Text passage:
++++++++++
Ted Zlatanov <[email protected]> writes:
> +# build reverse token map
> +my %rmap;
> +foreach my $k (keys %{$options{tmap}}) {
> + push @{$rmap{$options{tmap}->{$k}}}, $k;
> +}
Mental note: "$rmap{foo} -eq 'bar'" means that what Git calls 'bar'
is found as 'foo' in the netrc/authinfo file. Keys in %rmap are
what we expect to read from the netrc/authinfo file.
> +# there are CPAN modules to do this better, but we want to avoid
> +# dependencies and generally, complex netrc-style files are rare
> +
> +if ($debug) {
> + printf STDERR "searching for %s = %s\n", $_, $q{$_} || '(any value)'
> + foreach sort keys %q;
> +}
> +
> +LINE: foreach my $line (@data) {
> +
> + print STDERR "line [$line]\n" if $debug;
> + my @tok;
> + # gratefully stolen from Net::Netrc
> + while (length $line &&
> + $line =~ s/^("((?:[^"]+|\\.)*)"|((?:[^\\\s]+|\\.)*))\s*//) {
> + (my $tok = $+) =~ s/\\(.)/$1/g;
> + push(@tok, $tok);
> + }
> +
> + # skip blank lines, comments, etc.
++++++++++
Excerpted data:

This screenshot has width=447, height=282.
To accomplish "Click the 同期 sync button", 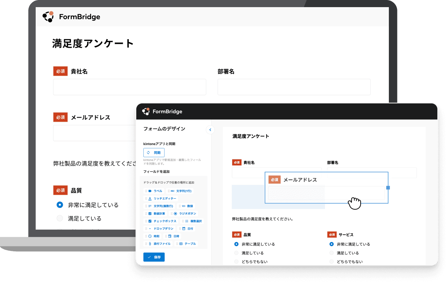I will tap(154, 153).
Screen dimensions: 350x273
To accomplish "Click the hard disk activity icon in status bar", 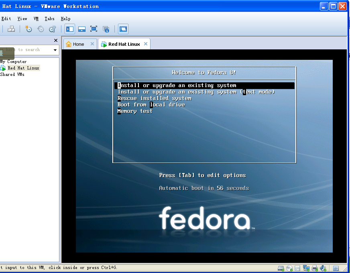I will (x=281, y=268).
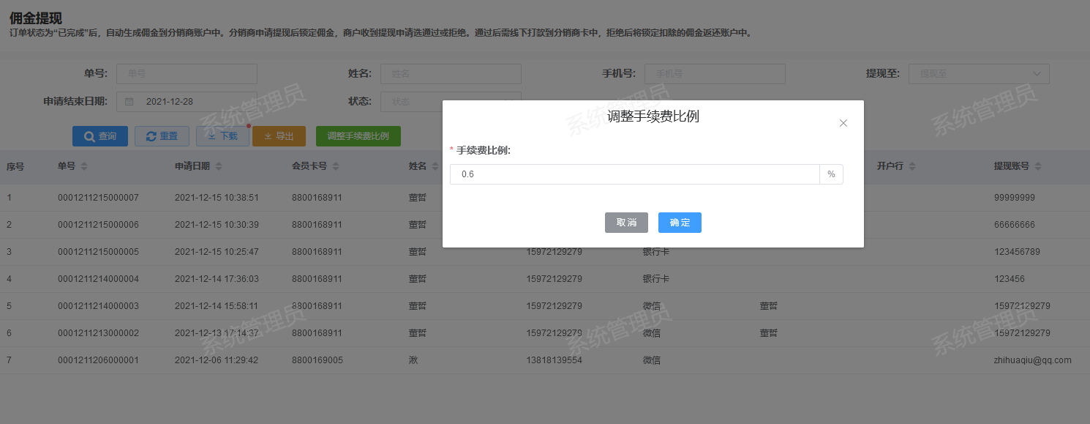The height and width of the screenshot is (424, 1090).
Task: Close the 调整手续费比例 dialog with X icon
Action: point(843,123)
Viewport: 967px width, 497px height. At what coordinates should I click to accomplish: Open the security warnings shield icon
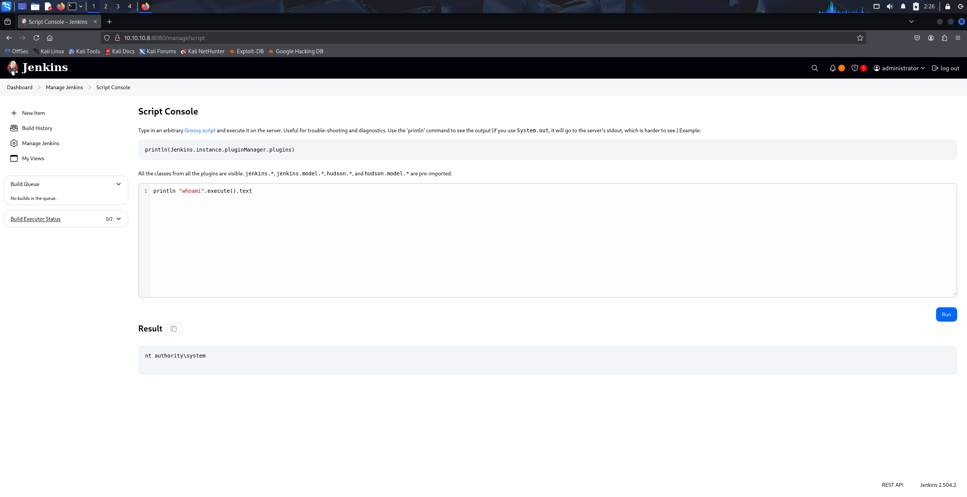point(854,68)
++++++++++
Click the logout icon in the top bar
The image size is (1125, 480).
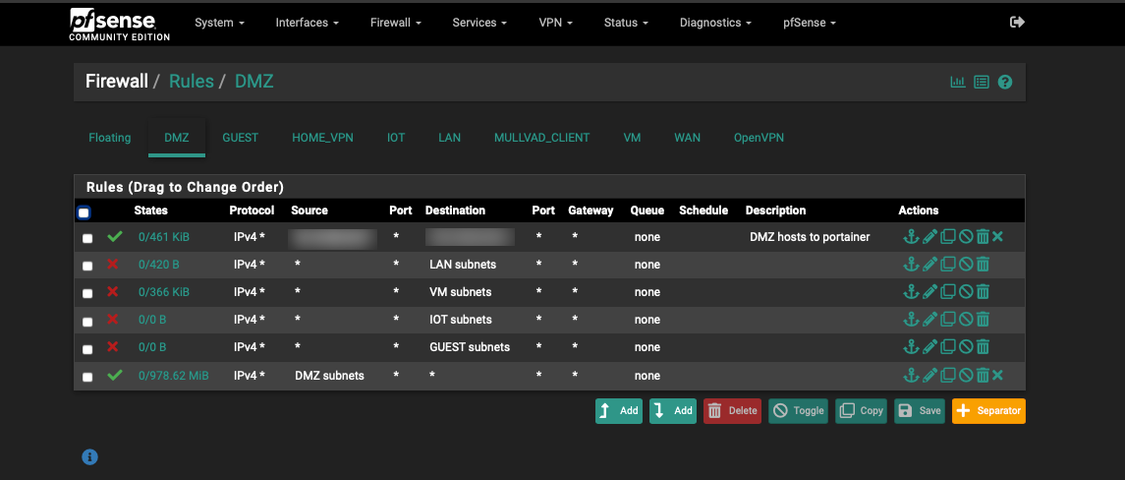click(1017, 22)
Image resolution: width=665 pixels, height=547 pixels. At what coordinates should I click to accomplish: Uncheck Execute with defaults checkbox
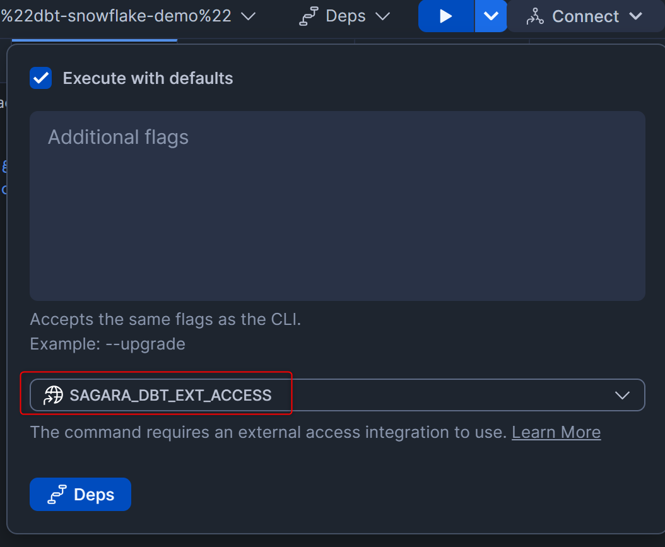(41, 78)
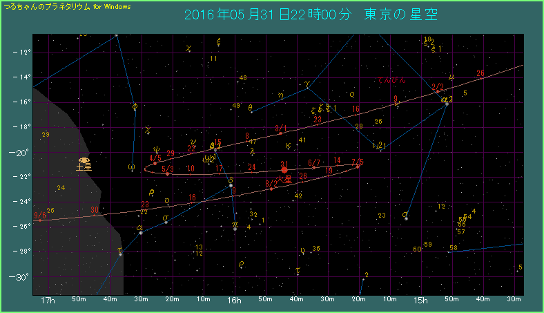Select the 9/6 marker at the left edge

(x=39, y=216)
++++++++++
To be done:
[A] Answer these questions using the Perl code review message:
(i) According to the mental note, what do the keys in %rmap represent?
(ii) Which module was the tokenizing code "gratefully stolen from"?
(iii) What two reasons does the comment give for not using CPAN modules?
[B] Write a continuation of the Perl code review message on netrc parsing, starting right after its last line.

Written responses:
[A]
(i) What we expect to read from the netrc/authinfo file.
(ii) Net::Netrc.
(iii) The authors want to avoid dependencies, and complex netrc-style files are rare.

[B]
> + next LINE unless scalar @tok;
> +
> + my %tokens;
> + my $num_port;
> + while (@tok) {
> + my ($k, $v) = (shift @tok, shift @tok);
> + next unless defined $v;
> + next unless exists $options{tmap}->{$k};
> + $tokens{$options{tmap}->{$k}} = $v;
> + $num_port = $v if $k eq 'port' && $v =~ m/^\d+$/;
> + }
So you grabbed one line of input, split them into token pairs, and
built %tokens = ('key Git may want to see' => 'value read from file')
mapping.
> + # for "host X port Y" where Y is an integer (captured by
> + # $num_port above), set the host to "X:Y"
> + $tokens{host} = join(':', $tokens{host}, $num_port)
> + if defined $tokens{host} && defined $num_port;
What happens when 'host' does not exist? netrc/authinfo should be a
stream of SP/HT/LF delimited tokens and 'machine' token (or
'default') begins a new entry, so it would mean the input file is
corrupt if we do not have $tokens{host} when we get here, I think.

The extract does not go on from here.